The GAA yesterday gave its strongest indication yet of its willingness to ban alcohol-related sponsorship. The publication of its task force report on alcohol and substance abuse outlined a clear policy of limiting such sponsorship, and proposed that ultimately it should be phased out. Ian O'Riordan reports.
It almost certainly diminishes the chances of any further extension of the Guinness sponsorship of the All-Ireland hurling championship, which is set to run until 2006 after a recent two-year renewal.
Although that latest deal is understood to be worth some €2 million to the GAA, the task force made the limiting of alcohol-related sponsorship central to its recommendations to reduce alcohol and substance abuse in Irish society.
Yet the GAA president, Mr Sean Kelly, who attended yesterday's task force presentation in Croke Park, said sponsorships such as that from Guinness were not the only cause in the rise of alcohol consumption among young people.
"The easiest thing for me to have done last year was not to renew the Guinness sponsorship," he said. "And everybody from the highest political life down would have said 'Well done' to the GAA. But what difference would that have made?
"This is a positive and implement-able programme.
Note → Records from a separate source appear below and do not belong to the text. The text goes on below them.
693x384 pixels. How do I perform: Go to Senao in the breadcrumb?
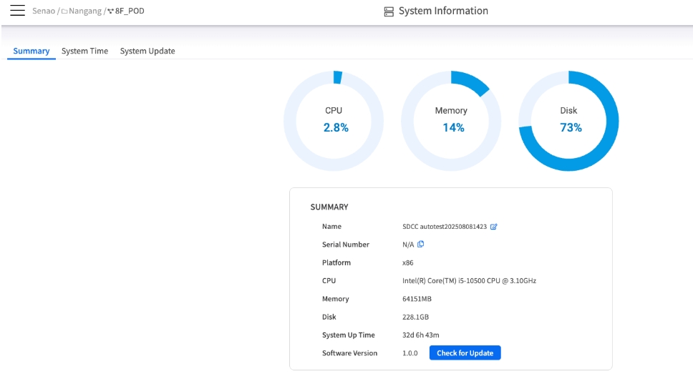coord(44,11)
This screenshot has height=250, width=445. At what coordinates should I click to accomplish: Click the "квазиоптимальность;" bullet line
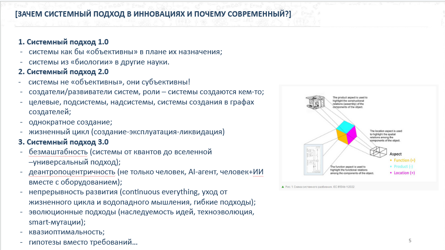[66, 232]
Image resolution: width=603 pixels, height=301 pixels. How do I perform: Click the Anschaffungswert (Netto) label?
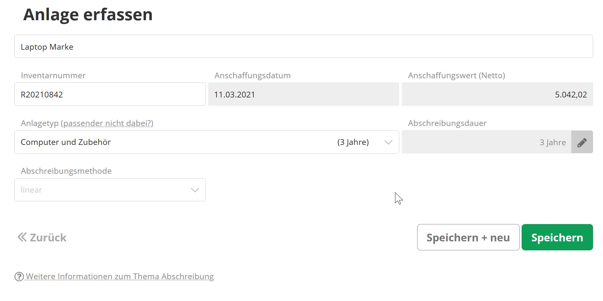[456, 76]
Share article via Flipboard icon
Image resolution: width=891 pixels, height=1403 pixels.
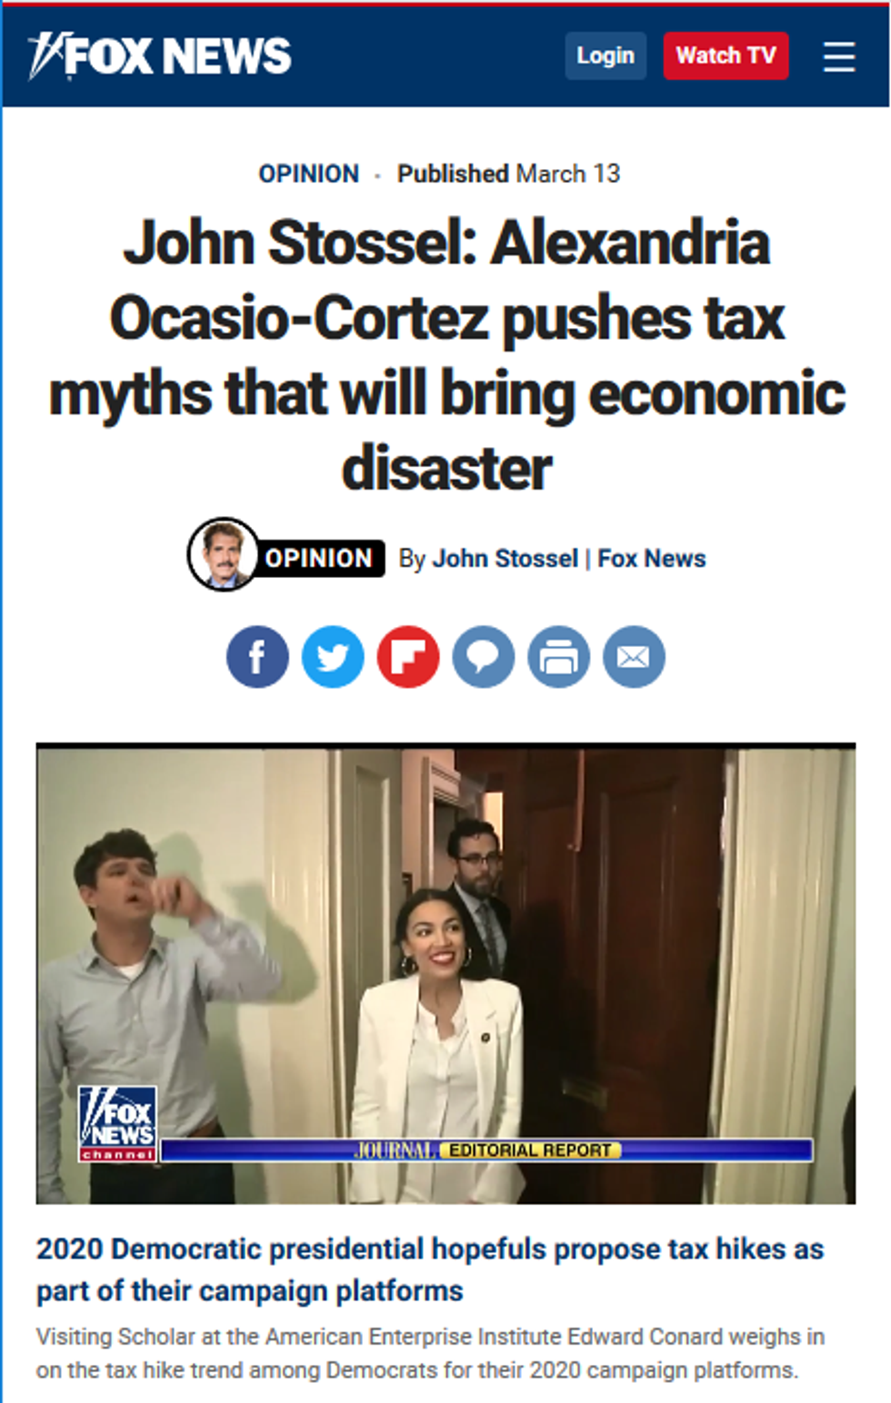pyautogui.click(x=408, y=656)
They've produced what I consider an exciting and hopefully effective report. We gave them a free hand, left them to their own devices, and we are very pleased now to try to implement these recommendations."
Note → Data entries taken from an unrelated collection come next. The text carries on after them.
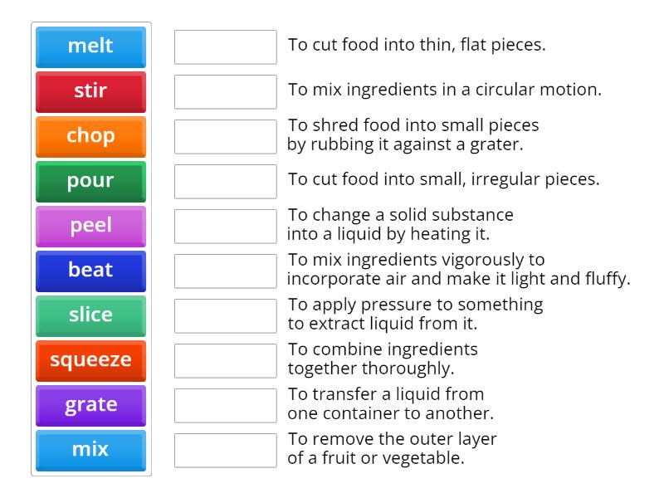Select the word tile 'stir'

[x=90, y=92]
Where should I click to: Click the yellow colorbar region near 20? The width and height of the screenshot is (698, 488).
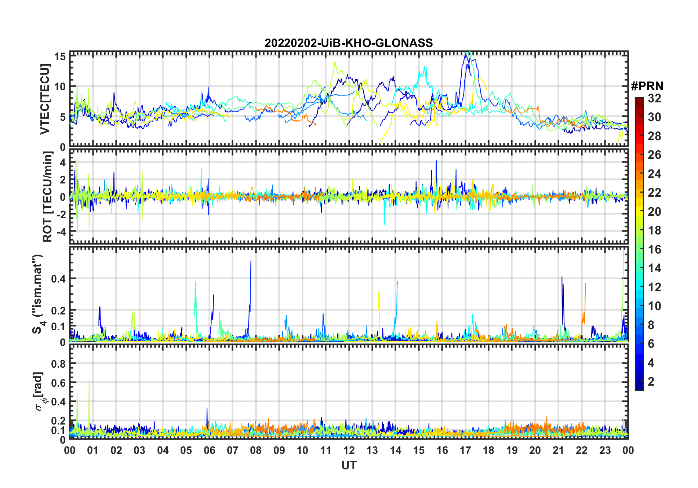point(639,212)
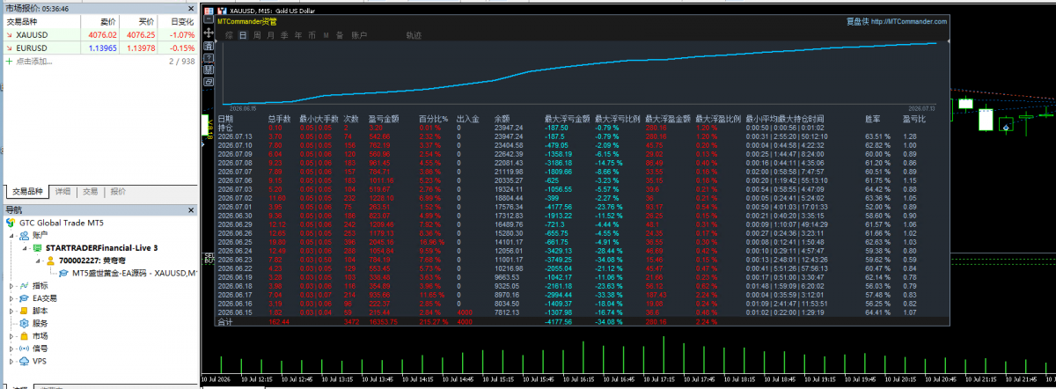The image size is (1056, 389).
Task: Click the question mark help icon
Action: click(209, 58)
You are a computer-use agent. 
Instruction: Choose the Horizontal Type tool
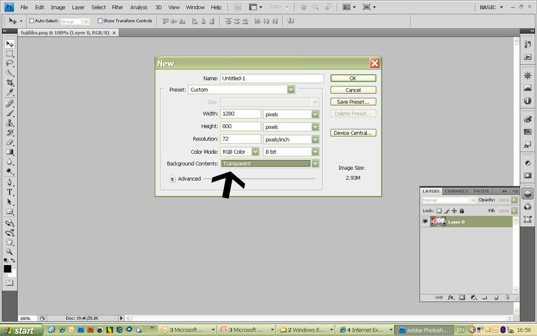pyautogui.click(x=10, y=192)
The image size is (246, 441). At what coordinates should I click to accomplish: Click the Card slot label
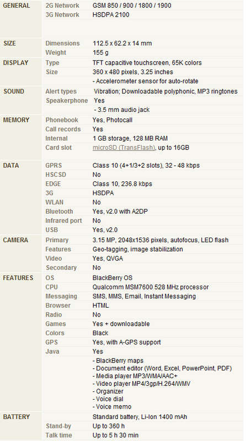pyautogui.click(x=58, y=147)
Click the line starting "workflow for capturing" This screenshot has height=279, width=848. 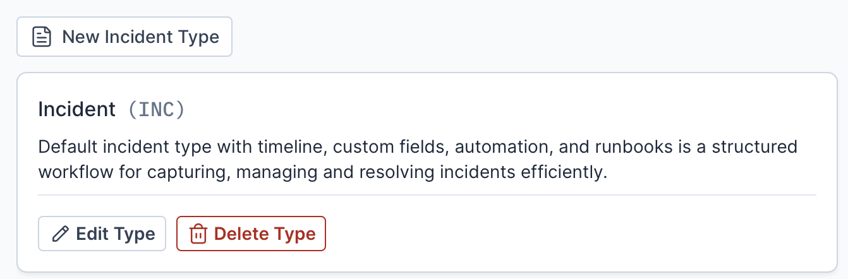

A former Galway hurler, Mr Joe Connolly, chaired the task force, and he passionately defended the role the recommendations could play in tackling the problem, saying: "We're recommending that the structures on the ground in every parish and village in the country take on this problem. Everything else is much less important, but we have made a strong recommendation on alcohol sponsorship by clubs, and I don't think we could do any more than that.
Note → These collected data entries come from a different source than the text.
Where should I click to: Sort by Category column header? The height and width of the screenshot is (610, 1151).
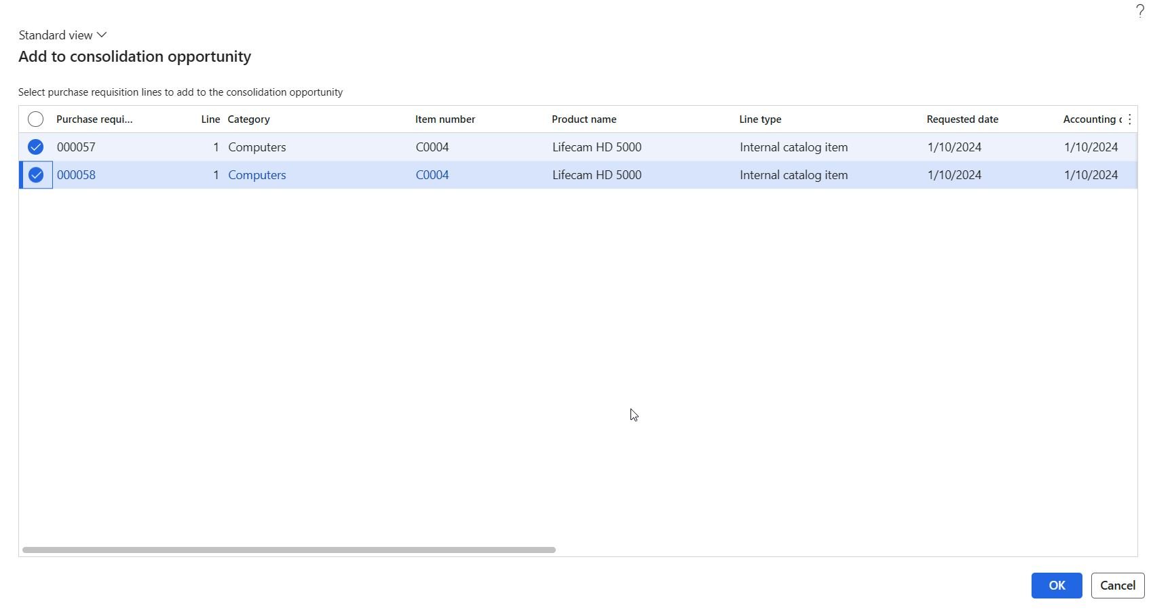pos(249,119)
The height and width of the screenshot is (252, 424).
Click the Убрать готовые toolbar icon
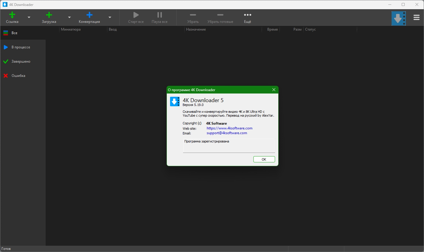point(220,15)
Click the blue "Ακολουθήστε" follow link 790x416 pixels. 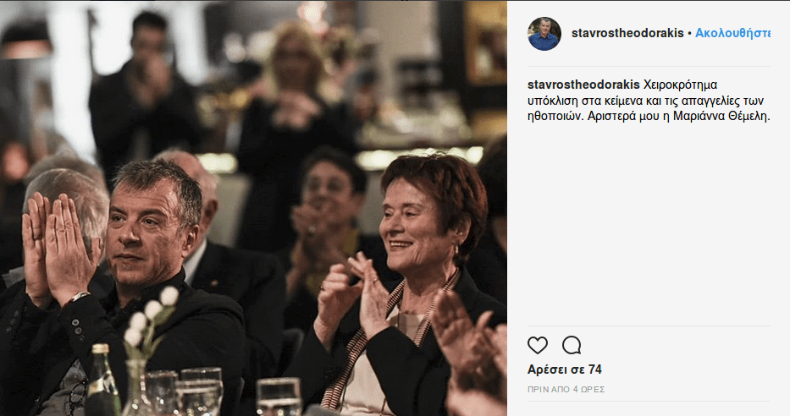[732, 33]
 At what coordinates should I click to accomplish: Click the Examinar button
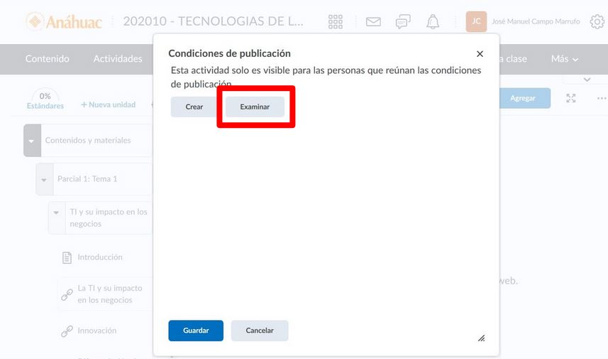pyautogui.click(x=255, y=107)
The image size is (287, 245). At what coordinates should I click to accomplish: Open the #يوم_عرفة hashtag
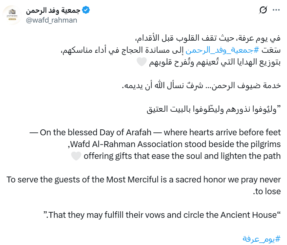click(261, 238)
"And we have put it in black and white, that clubs stop alcohol sponsorship in two years' time. I don't think there is anything else you can expect a task force to do."
The GAA's relationship with Guinness, now of 10 years' duration, remains controversial at a time when Government policy is also closing in on alcohol sponsorship in sport. It is now likely that other sporting bodies, such as the FAI and IRFU, will be under renewed pressure to follow the GAA.
Mr Kelly said: "It's up to other sporting bodies to call that themselves. But we have the potential for a phenomenal initiative."